──────── Recorded information ────────

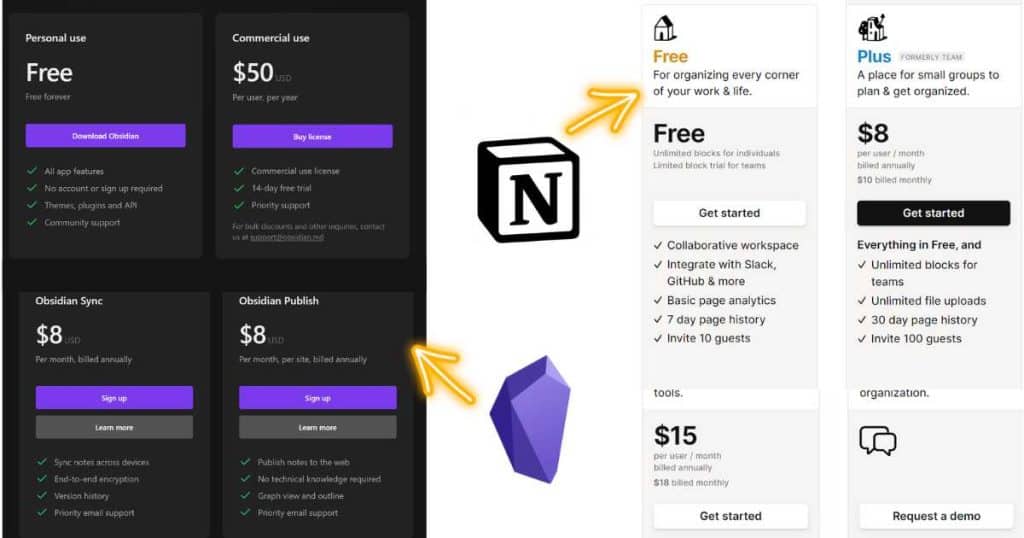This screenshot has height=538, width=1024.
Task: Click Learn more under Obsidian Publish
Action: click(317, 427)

────────
──────── Recorded information ────────

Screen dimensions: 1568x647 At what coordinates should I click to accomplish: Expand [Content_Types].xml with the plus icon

────────
──────── Recorded information ────────

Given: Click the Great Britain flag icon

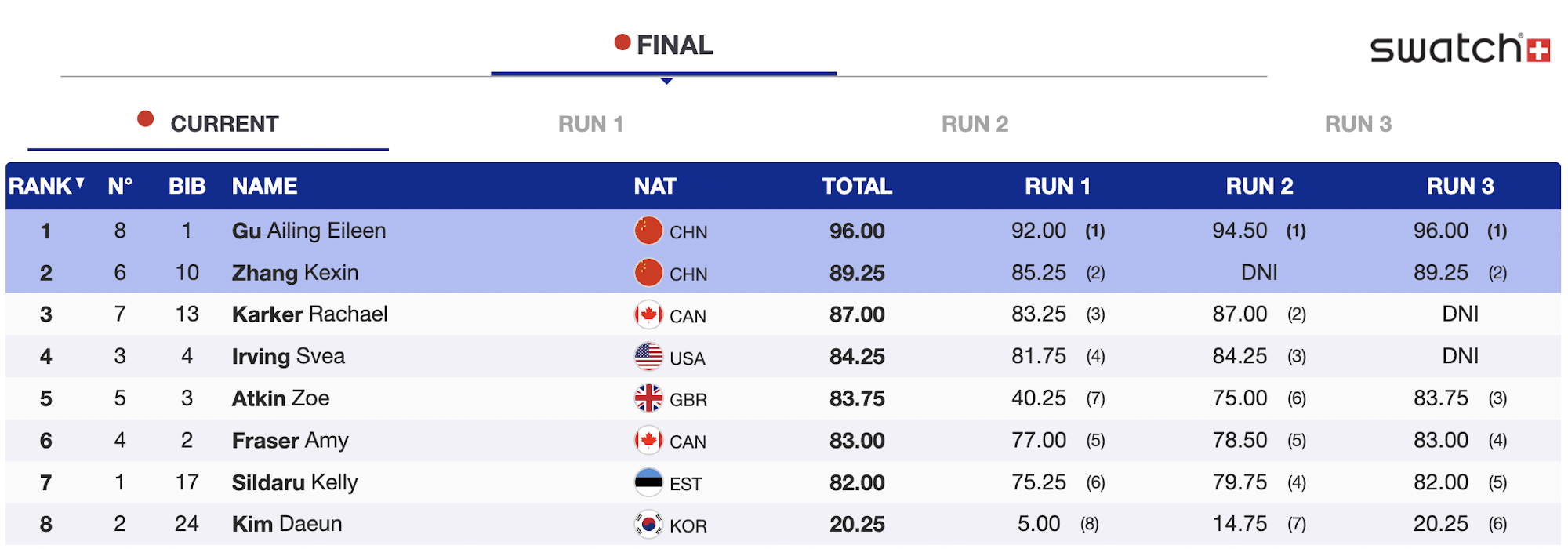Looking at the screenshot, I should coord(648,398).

────────

Format the lines of the records from the one containing "This screenshot has height=538, width=1024." through the one containing "Action: click(317, 427)", both included, as a numbered list with blank lines omitted. Leave the pictures out of the list.

## Exercise result
1. This screenshot has height=538, width=1024.
2. Task: Click Learn more under Obsidian Publish
3. Action: click(317, 427)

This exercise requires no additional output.